À cette proposition de Surroi, il a réagi aujourd'hui. Le Conseil pour la protection des droits de l'homme et des libertés, comptant les crimes Ivanovic commis pendant la guerre du Kosovo contre des civils albanais, écrit Periscopi.
Il a donné cinq raisons pour lesquelles l'État du Kosovo devrait envoyer une délégation lors de la cérémonie de Mortore à Belgrade.
Affichage complet :
J'ai vu le débat sur Facebook et d'autres médias aujourd'hui, sociaux ou non, concernant ma déclaration selon laquelle les institutions du Kosovo seraient respectées lors des funérailles d'Oliver Ivanovic.
Il y a eu une explosion émotionnelle, probablement parce que l'idée est restée intacte. C'est ce que “parler des points” ressemblerait, comme s'ils avaient participé.
Ordres envoyés aujourd'hui à l'Assemblée de la République du Kosovo, participant aux funérailles d'Oliver Ivanovic.
- Oliver Ivanovi était ancien député de l'Assemblée du Kosovo. L'Assemblée de la République du Kosovo a l'obligation d'assister à l'enterrement de ses anciens détenus, qu'ils soient enterrés dans l'État ou à l'étranger.
- Avec notre participation, nous montrons que nous sommes contre la violence politique. L'attitude politique à son égard est comprise comme une atteinte au droit des citoyens de la République du Kosovo à participer activement à la vie politique, à savoir une atteinte aux valeurs fondamentales de la République du Kosovo.
- Il y a eu et il y a toujours eu des accusations contre feu O. Ivanovic pour crimes de guerre en 1999 et les 2000 meurtres. Notre arrivée n'est pas à la responsabilité absolue dont M. Ivanovic a été condamné au premier degré et envoyé à un verdict au deuxième degré. La vérité juridique sera désormais impossible à trouver. Malgré la grande animation qui peut être créée dans notre société, notre venue ici montre notre attachement à la primauté du droit : chacun est innocent jusqu'à preuve du contraire. La vérité restera avec les chercheurs en droits de l'homme et les historiens, mais nous y serons tous confrontés.
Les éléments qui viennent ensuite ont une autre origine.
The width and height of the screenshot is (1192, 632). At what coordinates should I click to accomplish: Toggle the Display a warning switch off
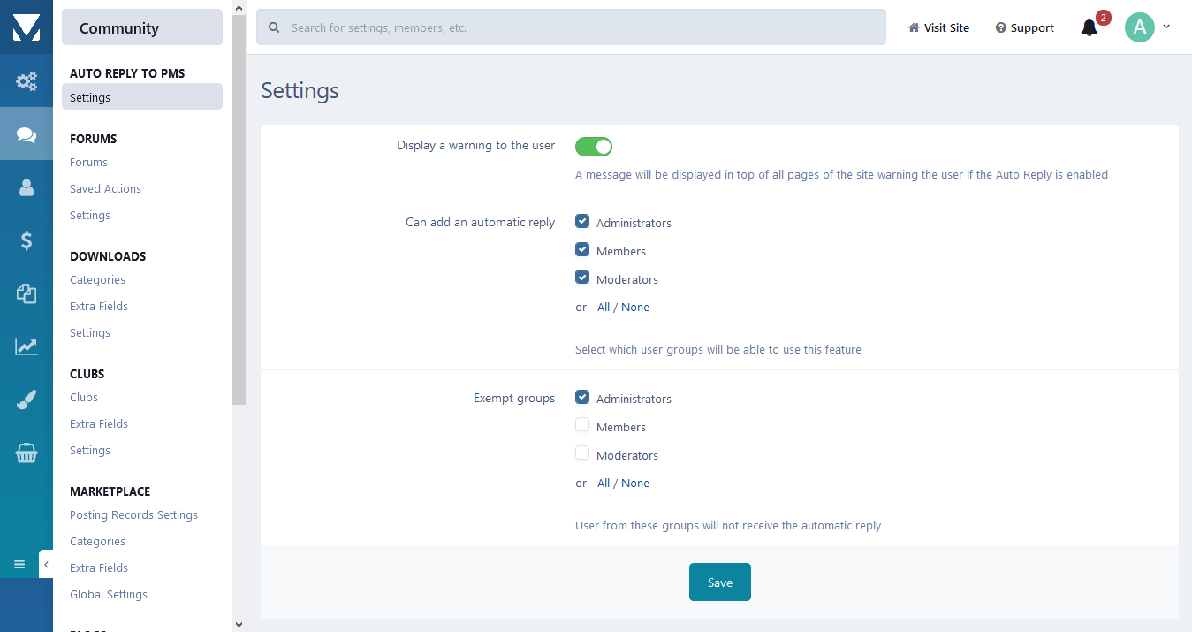(593, 147)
- M. Ivanovic a des croyances complètement différentes des nôtres concernant la République du Kosovo et son avenir. Ses croyances ont essayé de progresser dans le débat public et politique. Nous sommes ici pour montrer que la République du Kosovo respecte et respecte le droit à une pensée et à une action politiques différentes en raison de ces croyances.
- L'assassinat de M. Ivanovic, nous l'avons compris et compris comme faisant partie de l'évolution négative permanente dans une partie de la République du Kosovo où, malheureusement, depuis l'après-guerre, il n'y a pas suffisamment de règles pour garantir la sécurité de nos citoyens. La République de Serbie peut nous aider en fermant le chapitre des structures parallèles dans la République du Kosovo. 6. Les citoyens de la République du Kosovo, tous, doivent mettre fin au conflit. Faire face au passé, sécuriser le présent, projeter l'avenir.